PROBLEM REQUIREMENTS
Your reply should be a single number, the count of lines in the records that contain "label".

---- RECORD EXCERPTS

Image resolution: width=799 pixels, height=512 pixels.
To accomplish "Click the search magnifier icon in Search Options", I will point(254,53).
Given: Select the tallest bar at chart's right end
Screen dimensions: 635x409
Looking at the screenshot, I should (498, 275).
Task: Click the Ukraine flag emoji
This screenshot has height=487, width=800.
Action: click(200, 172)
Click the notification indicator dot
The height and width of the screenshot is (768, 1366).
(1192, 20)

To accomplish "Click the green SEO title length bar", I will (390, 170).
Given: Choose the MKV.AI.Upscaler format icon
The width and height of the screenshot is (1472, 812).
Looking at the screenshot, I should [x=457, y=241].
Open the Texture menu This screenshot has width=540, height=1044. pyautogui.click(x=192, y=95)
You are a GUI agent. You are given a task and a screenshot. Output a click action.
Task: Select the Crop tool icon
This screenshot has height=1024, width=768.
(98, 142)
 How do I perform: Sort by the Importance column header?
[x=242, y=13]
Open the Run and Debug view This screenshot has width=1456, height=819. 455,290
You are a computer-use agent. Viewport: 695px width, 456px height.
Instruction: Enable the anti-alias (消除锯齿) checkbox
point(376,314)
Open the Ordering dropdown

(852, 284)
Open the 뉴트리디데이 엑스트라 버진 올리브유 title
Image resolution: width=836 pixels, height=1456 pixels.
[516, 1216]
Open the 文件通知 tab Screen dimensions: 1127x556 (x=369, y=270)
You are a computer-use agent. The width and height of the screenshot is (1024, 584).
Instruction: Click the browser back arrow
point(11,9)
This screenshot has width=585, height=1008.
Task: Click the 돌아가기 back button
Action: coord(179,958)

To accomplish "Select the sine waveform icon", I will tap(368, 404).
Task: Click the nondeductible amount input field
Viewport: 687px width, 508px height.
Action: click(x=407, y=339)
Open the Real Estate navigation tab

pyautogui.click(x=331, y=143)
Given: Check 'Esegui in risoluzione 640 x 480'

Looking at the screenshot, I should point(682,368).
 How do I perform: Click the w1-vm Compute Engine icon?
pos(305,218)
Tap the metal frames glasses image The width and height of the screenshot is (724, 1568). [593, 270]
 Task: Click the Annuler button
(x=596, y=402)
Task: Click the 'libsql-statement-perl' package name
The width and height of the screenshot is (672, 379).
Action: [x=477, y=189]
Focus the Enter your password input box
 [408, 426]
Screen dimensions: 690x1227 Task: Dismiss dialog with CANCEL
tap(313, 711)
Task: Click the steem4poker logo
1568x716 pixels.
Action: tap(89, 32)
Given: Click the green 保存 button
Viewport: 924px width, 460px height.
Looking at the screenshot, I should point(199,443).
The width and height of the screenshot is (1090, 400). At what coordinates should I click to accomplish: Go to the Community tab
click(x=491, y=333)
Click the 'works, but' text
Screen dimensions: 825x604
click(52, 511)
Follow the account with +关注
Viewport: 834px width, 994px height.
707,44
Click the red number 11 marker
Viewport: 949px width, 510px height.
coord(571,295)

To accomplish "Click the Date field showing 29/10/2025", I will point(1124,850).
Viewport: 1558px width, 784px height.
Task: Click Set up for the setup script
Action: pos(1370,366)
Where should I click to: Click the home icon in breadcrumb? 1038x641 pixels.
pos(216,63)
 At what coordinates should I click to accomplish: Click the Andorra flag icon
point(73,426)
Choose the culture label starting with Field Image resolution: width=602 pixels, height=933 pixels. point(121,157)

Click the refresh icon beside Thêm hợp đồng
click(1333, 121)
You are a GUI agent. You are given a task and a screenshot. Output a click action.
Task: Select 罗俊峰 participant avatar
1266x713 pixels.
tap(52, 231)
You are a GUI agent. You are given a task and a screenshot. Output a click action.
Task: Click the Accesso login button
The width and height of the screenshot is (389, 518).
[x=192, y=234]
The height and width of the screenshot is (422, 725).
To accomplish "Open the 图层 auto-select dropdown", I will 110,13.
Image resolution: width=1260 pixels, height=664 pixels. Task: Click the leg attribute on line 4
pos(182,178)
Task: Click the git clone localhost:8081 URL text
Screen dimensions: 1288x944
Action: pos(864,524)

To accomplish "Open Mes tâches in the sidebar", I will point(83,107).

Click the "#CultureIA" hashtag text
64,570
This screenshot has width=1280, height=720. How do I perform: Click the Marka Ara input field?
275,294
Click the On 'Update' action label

--------

EXPECTED OUTPUT
2